Do this: Pick up the Pillar Two accounting discussion after its last sentence and keep writing in the same style.

Source excerpt:

Begin

Pillar Two is new and the issues associated with its implementation and accounting are evolving. Management of in-scope MNEs should actively monitor developments in the jurisdictions in which they operate and develop an action plan appropriate to their particular circumstances.

The Group’s Discussion

Group members agreed with the analysis. 

One Group member commented that given the complexity and operational challenges noted in the analysis, the entity may consider building an internal reporting process and management controls to ensure accurate and timely information is reflected in the consolidated financial statements. 

Another Group member also noted that entities may need to engage with their auditors and tax professionals in the process of implementing the GloBE Rules.

End

Supplied information:
Begin

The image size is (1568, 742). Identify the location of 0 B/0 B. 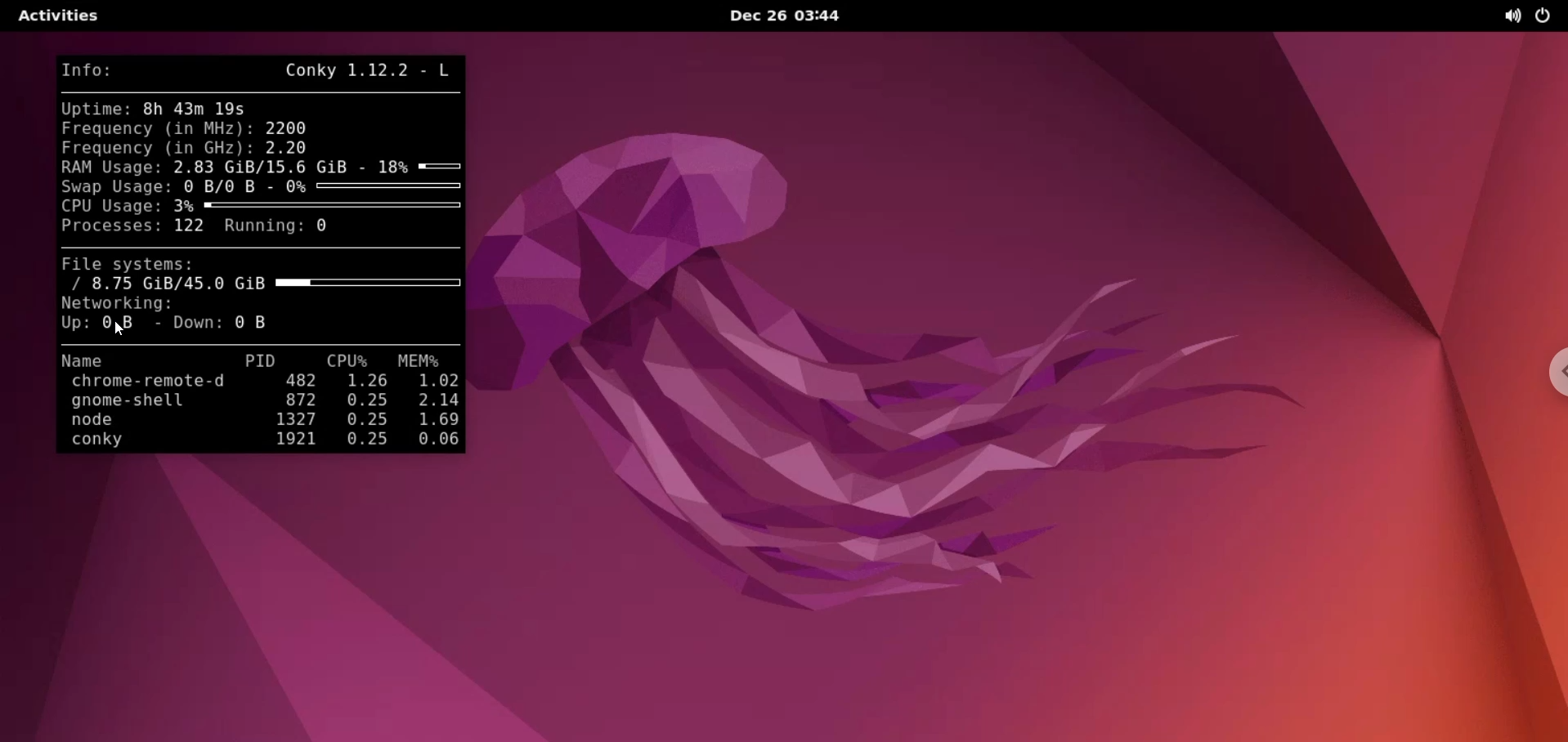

End

Answer below:
Overall, the Group’s discussion raised awareness of the GloBE Rules and the associated financial reporting issues. An observer commented that the International Accounting Standards Board (IASB) is actively monitoring the development of GloBE Rules and considering whether urgent amendments to IFRS Accounting Standards might be needed concurrent with substantive enactment of tax legislation. Considering the GloBE Rules are expected to be substantively enacted in Canada as early as 2023 and the IASB’s activity in this area, the Group will monitor this issue for future developments. No further action was recommended to the AcSB.


3 OECD, “Statement on a Two-Pillar Solution to Address the Tax Challenges arising from the Digitalisation of the Economy”, October 8, 2021, 5.

4 Canada 2022 Budget, A Plan to Grow our Economy and Make Life More Affordable, Chapter 9, 210.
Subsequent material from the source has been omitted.